- Born: March 7, 1905 Trondheim, Norway
- Died: December 23, 1993 (aged 86) Oslo, Norway
- Occupation: Actor
- Children: Gard Øyen, Roald Øyen, Torill Øyen, Jardar Øyen

= Øyvind Øyen =

Norwegian actor

Øyvind Øyen (March 7, 1905 – December 23, 1993) was a Norwegian actor.

Øyen was born in Trondheim, the son of the timber merchant Mikal Øien (1871–1922) and Amalie Rebekka Slåttelid (1878–1952). When Øyen was nine years old, his family moved to Kristiania (now Oslo). After graduating from high school in 1921, Øyen traveled to the United States, where he worked as an accountant in Chicago.

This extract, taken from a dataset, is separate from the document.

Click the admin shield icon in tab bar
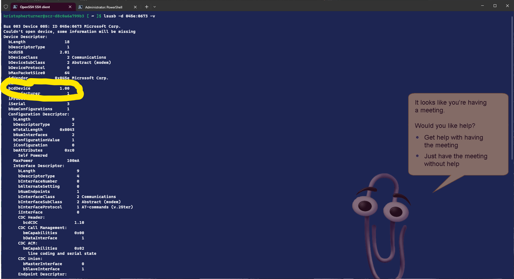The image size is (514, 279). pos(6,7)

In 1923, he received a bachelor's degree from California State University, and then worked for three years at the Norwegian Club in Chicago and at the same time performed in amateur theater.

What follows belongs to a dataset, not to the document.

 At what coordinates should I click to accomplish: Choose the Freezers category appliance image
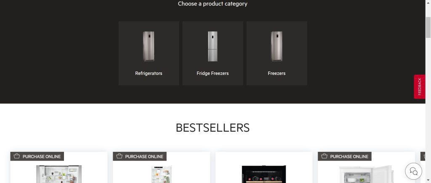[277, 46]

Øyen began his professional theater career in 1931 in the role of Napoleon in Johan Bojer's Maria Walewska at the National Theater in Bergen. He remained at that theater until 1933, after which he became a freelance actor with involvement at the Søilen Theater, among other venues. From 1936 to 1938, Øyen was at the National Theater in Oslo and made a name for itself in two plays by Nordahl Grieg. Between 1938 and 1975 he was at the Norwegian Theater, where he became a leading actor. Øyen was also involved with NRK's Radio Theater.

Alongside his theater career, Øyen also performed as a film actor. He debuted in the film Godvakker-Maren in 1940 and played 19 roles altogether from 1940 to 1980.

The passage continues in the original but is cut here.